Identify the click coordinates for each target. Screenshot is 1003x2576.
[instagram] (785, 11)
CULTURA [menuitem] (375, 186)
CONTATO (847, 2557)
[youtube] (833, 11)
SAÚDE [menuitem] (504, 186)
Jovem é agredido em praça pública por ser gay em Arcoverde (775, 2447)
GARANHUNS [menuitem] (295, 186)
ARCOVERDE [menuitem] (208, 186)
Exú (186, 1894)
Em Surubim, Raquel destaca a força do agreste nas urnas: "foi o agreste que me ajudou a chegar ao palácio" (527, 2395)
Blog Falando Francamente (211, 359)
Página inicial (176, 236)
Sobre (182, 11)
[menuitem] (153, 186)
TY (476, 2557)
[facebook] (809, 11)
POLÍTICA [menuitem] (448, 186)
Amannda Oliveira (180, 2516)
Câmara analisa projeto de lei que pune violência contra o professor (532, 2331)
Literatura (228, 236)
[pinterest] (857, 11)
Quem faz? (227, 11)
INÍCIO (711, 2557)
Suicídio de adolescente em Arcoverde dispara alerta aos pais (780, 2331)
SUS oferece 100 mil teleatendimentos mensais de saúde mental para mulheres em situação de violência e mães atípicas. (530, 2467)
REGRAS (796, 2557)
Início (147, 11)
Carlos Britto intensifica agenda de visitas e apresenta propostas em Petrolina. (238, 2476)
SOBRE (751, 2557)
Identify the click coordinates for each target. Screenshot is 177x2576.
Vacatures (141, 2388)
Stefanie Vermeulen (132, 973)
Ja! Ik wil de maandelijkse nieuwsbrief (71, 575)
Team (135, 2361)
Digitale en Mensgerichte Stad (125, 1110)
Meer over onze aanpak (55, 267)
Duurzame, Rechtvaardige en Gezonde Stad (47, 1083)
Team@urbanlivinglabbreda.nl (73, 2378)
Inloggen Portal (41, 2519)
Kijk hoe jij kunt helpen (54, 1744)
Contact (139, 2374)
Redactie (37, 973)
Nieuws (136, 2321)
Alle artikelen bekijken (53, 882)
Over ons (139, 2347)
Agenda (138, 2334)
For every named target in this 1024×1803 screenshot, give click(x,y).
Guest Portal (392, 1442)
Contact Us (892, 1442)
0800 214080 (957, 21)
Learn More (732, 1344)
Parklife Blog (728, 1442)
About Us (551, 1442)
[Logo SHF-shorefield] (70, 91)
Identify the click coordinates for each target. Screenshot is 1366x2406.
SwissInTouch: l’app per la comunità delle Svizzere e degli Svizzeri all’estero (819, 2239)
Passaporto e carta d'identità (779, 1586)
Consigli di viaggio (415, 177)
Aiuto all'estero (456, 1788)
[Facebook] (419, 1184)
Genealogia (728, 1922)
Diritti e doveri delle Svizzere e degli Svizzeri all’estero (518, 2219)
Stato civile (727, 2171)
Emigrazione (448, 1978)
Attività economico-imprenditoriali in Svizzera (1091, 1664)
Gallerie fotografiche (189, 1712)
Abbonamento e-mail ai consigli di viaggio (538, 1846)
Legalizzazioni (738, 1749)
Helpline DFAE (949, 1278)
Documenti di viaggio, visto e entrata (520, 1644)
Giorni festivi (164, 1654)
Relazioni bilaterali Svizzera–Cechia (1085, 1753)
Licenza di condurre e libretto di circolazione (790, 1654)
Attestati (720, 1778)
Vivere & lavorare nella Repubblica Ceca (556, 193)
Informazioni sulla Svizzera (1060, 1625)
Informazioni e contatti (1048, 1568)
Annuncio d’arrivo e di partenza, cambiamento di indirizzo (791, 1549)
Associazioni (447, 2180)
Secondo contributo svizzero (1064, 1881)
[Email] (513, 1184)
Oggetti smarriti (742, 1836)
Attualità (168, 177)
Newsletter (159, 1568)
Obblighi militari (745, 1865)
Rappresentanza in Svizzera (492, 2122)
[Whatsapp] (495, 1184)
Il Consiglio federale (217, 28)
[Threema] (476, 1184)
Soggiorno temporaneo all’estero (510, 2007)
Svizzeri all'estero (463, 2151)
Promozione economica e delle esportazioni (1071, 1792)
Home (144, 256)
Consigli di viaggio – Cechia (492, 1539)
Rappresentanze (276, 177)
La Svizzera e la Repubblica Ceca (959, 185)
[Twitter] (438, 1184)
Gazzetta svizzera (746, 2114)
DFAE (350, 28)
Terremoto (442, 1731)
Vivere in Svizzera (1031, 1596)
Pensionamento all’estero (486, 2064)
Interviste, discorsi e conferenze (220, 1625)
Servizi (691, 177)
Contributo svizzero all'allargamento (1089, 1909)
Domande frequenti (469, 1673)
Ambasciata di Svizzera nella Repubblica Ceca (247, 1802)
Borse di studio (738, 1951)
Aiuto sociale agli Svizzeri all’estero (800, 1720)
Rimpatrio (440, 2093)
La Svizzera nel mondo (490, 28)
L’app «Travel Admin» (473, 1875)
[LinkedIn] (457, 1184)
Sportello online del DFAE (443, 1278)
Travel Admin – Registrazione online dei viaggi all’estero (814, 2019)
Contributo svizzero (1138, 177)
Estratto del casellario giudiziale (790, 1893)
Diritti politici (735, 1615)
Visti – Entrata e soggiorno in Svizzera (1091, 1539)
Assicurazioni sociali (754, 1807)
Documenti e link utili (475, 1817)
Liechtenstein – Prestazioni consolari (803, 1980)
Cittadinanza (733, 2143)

------------

** What the exercise asks **
All that is needed is the number of lines above in which the string "Svizzere" appears.

** Exercise response **
2